This is a characteristic with all event-based systems, but persistence-enabled event systems (such as Kafka) make it even harder because now there are events already "in flight" that have to be taken into account. Event-based systems that do not have persistence (and thus are simply message queues used as a transport mechanism) have a strong guarantee that _no_ events will be in-flight on a cold-start, and thus you have an easier time figuring out the current overall state of the system in order to make such decisions.

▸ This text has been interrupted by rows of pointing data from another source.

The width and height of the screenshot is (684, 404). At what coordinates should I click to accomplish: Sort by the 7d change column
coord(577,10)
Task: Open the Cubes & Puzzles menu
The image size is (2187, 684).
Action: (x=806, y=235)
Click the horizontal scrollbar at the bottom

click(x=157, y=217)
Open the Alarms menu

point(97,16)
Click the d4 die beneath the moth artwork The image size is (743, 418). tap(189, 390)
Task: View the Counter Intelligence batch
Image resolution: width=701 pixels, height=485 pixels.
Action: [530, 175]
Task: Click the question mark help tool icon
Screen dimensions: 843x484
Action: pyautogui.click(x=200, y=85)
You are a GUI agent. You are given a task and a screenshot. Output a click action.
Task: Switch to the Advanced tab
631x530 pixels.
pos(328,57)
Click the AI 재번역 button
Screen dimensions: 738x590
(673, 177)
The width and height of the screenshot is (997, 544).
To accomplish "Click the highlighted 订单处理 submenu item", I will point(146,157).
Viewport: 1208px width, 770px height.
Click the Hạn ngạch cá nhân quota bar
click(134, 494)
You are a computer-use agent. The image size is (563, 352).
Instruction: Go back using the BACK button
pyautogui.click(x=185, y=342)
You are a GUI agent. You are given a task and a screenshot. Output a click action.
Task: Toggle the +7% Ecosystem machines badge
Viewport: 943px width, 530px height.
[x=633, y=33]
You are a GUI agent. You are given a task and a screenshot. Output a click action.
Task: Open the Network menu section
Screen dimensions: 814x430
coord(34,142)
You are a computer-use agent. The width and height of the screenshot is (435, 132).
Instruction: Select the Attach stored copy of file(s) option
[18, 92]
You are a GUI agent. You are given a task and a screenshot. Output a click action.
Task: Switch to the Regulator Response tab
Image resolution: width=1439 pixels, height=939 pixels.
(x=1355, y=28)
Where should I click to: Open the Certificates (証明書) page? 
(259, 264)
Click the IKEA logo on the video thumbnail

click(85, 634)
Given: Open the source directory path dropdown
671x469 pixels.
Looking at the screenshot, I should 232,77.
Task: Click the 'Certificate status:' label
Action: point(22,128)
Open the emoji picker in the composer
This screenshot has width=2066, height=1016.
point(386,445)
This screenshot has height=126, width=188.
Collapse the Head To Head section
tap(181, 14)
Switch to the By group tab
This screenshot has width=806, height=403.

The only other way around this is to make every possible consumer of the event-based system strongly idempotent, which (in most of the problem spaces I've worked in) is a pipe dream; a large portion certainly can be idempotent, but it's very hard to have a completely idempotent system. Keep in mind, anything with the element of time tends not to be idempotent, and since event systems inherently have the element of time made available to them (queueing), idempotency becomes even harder with event based systems.

A rule of thumb when I am designing systems is that a data point should only have one point of persistence ("persistence" here means having a lifetime that extends beyond the uptime of the system itself). Perhaps you have multiple databases, but those databases should not have redundant (overlapping) points of information. This is the same spirit of "source of truth", but that term tends to imply a single source of truth, which isn't inherently necessary (though in many cases, very much desirable).

Kafka, and message queues or caches like it (e.g. Redis with persistence turned on), breaks this guarantee - if the persistence isn't perfectly synchronized, then you have, essentially, two points of persistence for the same piece of information, which can (and does) cause synchronization issues, leading you into the famously treaterous territory of cache invalidation problems.

As with most technologies, you can reduce your usage of them to a point that they will work for you with reasonable guarantees - at which point, however, you're probably better off using a simpler technology altogether.